Mi hermano forma parte, además, de un colectivo difuso de personas cercanas a mí que han bancado los procesos “nacionales y populares”, pero no han perdido ninguna oportunidad de quejarse de los resultados del ejercicio del poder de los gobiernos a los que han votado. Lo primero que me diferencia de esta gente es que yo soy un poco como la cigarra del cuento, y que nunca tuve una visión global de la economía del país: he vivido a salto de mata, encontrando algunas seguridades como asalariado, algunos techos como monotributista, y me he mantenido al margen de toda responsabilidad productiva o que, simplemente, exceda al cuidado de mí mismo (excepto cuando tuve una hijastra, pero eso es otro cuento). Estas personas no. Mi hermano es carpintero y trabaja con máquinas que muchas veces deben importarse. Otra de estas personas es gerente de un sello editorial que no voy a nombrar. Otra, columnista radial de temas económicos a quien suelo seguir a la distancia. Una más, dueño de una fábrica de cables para electrodomésticos. Detrás de ellas hay un largo etcétera de disconformes, y hay un momento en que todas, que coinciden políticamente conmigo y que creen (junto con Ferrer) que tuvimos un gran momento como país en la famosa década ganada, a pesar de la orientación nacional y popular de su pensamiento, protestan contra los resultados.
Leyendo esta biografía escrita por Marcelo Rougier, El enigma del desarrollo argentino, empecé a entenderlos. Toda la vida de Ferrer está atravesada por una coherencia extraordinaria relacionada con el deseo de que el país sea un país desarrollado. Rougier nos cuenta un poco eso, cómo la vida y el pensamiento de Ferrer estuvieron conectados con la historia de la Argentina desde su origen en una clase social apenas sobreviviente del naufragio del país agroexportador (Ferrer nació en 1930). Recorre sus estudios de economía sin ser un alumno estrictamente brillante, su relación con Raúl Prebisch como estudiante de la UBA, su ADN antiperonista (fue militante radical cercano a Arturo Frondizi) y su comprensión del proceso de industrialización que comenzó con el peronismo, su conexión con los organismos internacionales que trataron de entender y ayudar al desarrollo económico de la región (la Comisión Económica para América Latina —CEPAL— y el Banco Interamericano de Desarrollo), su ingreso a la gestión pública como ministro de Economía de la provincia de Buenos Aires durante el frondizismo, convencido de que solo una reforma agraria podía motorizar una concentración menos jodida del ingreso; su aporte controversial a la presidencia de Roberto Levingston como ministro de Obra Pública primero y después, de Economía; y sus años de “estrellato” como “padre” intelectual del modelo económico kirchnerista. Cada paso de la vida de Ferrer (su participación en la creación del Consejo Federal de Inversiones, de innumerables organismos de fomento, su contribución a la motorización de obras como el puente Zárate Brazo-Largo, la central de Atucha y Salto Grande, etc.) estuvo orientado al desarrollo de la Argentina, convencido de que no podíamos depender exclusivamente de las materias primas porque era inevitable volverse un país para pocos. Dos citas al respecto (la primera de Ferrer, la segunda una glosa de Rougier):
la política de traslación de ingresos al sector exportador y de liquidación industrial lleva implícita el propósito de volver a restablecer en el país la estructura económica anterior a 1930. En un país que tiene el 75% de su población activa en la industria y los servicios es imposible reformar la estructura económica hacia atrás.
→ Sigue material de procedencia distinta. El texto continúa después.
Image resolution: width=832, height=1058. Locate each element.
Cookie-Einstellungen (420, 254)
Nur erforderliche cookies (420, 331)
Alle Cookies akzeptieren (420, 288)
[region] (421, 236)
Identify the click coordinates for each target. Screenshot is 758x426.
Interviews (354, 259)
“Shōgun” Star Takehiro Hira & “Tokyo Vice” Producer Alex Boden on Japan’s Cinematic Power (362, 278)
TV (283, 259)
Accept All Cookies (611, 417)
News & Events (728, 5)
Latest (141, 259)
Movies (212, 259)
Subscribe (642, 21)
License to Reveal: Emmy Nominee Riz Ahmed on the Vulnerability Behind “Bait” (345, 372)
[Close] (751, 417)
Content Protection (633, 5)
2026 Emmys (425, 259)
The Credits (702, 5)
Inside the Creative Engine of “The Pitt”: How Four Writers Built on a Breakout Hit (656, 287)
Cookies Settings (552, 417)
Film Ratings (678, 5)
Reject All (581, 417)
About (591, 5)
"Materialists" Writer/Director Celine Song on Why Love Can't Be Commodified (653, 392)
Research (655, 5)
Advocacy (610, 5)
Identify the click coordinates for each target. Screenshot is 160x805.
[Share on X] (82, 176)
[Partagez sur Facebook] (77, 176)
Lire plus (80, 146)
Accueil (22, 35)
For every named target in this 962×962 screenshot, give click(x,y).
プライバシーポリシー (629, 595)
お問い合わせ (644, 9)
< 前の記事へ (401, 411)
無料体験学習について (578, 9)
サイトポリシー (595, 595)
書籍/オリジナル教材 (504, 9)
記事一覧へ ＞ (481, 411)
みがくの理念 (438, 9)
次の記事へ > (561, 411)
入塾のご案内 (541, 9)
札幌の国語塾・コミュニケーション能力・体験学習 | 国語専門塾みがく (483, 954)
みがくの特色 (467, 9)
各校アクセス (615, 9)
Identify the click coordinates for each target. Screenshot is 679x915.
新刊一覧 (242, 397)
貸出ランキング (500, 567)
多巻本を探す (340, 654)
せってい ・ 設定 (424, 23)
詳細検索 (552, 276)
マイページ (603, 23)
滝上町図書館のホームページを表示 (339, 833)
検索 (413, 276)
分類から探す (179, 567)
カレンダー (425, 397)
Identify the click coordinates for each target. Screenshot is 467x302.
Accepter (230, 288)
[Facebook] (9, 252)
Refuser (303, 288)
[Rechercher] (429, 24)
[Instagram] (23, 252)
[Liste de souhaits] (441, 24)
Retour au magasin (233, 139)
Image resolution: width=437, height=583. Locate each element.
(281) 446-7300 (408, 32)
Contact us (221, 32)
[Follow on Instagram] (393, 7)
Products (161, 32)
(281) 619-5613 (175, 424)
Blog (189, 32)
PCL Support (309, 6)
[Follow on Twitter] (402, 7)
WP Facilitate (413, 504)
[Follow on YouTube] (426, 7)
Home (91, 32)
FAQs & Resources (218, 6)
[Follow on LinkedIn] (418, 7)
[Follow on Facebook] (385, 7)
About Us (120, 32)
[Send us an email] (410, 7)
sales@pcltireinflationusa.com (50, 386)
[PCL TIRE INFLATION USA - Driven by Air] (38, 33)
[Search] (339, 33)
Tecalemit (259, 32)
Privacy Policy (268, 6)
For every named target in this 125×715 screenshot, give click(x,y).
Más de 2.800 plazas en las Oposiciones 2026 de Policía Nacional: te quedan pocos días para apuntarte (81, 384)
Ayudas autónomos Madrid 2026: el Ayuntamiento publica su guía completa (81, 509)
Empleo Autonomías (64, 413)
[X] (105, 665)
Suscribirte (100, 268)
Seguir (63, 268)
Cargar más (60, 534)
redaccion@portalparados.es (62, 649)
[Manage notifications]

(…) mientras se siguiera dependiendo de las exportaciones tradicionales, no se lograría romper el estancamiento, porque, incluso aunque se lograra expandir la producción primaria, la demanda mundial no tenía el dinamismo necesario para garantizar todas las divisas que la economía argentina necesitaba. La única solución pasaba por la “integración de la estructura industrial y diversificación de las exportaciones tradicionales”.
Entre otras cosas aprendí que, a despecho de muchos actores de su propio palo político (que lo consideraban ingenuo), Ferrer no veía malos en esta historia: eran las reglas y la política las que habilitaban cualquier comportamiento (de hecho Ferrer se encargó de subrayar que el famoso “viento de cola” del aumento de los commodities fue redistributivo durante el kirchnerismo gracias a la política, y no de forma espontánea). Con todo, era claro que la prevalencia de un modelo fundado en los intereses de un sector que puede dar trabajo a un tercio de la población económicamente activa terminaba en un escenario en donde sobraba la mitad de la población.
Al terminar el libro de Rougier tenía unos insumos nuevos, y una tarea: podía contestarles a los compatriotas que en sobremesas añoraban con nostalgia a la Argentina granero del mundo; podía entender a mi hermano y sus congéneres que reprochaban el carácter incompleto de la transformación que se había intentado durante los gobiernos nacionales y populares; podía matizar de una forma inesperada algunas escenas de la historia argentina (¿cómo un demócrata populista como Ferrer podía haber cooperado con un gobierno de facto?); y podía, con mucho esfuerzo, hasta entender a los “malos”, porque no hacían otra cosa que usar el sistema en su beneficio. El problema era el sistema, y es un problema inmenso, cuyo arreglo requiere una sinergia y un nivel de acuerdo difícil de imaginar en un país en el que se tiende a la virulencia, la caricatura y el odio (revisando los comentarios en la prensa sobre la actuación de Ferrer como ministro de Oscar Alende en la provincia de Buenos Aires pude constatar que en materia de odio y virulencia, los viejos periodistas de economía no tienen nada que envidiarles a los tuiteros más violentos del presente). Pero Ferrer mismo, con el ejemplo de su propia vida, nos muestra en esta biografía de Marcelo Rougier que se puede enfrentar los más duros cuellos de botella colectivos y personales (incluso el descalabro de la economía argentina y la discordia a su alrededor) sin caer en la desesperación.
La tarea que me quedaba era leer los restantes libros de Ferrer, y complementarlos con todas las visiones posibles de esta esfinge, de este gran enigma que es el desarrollo argentino.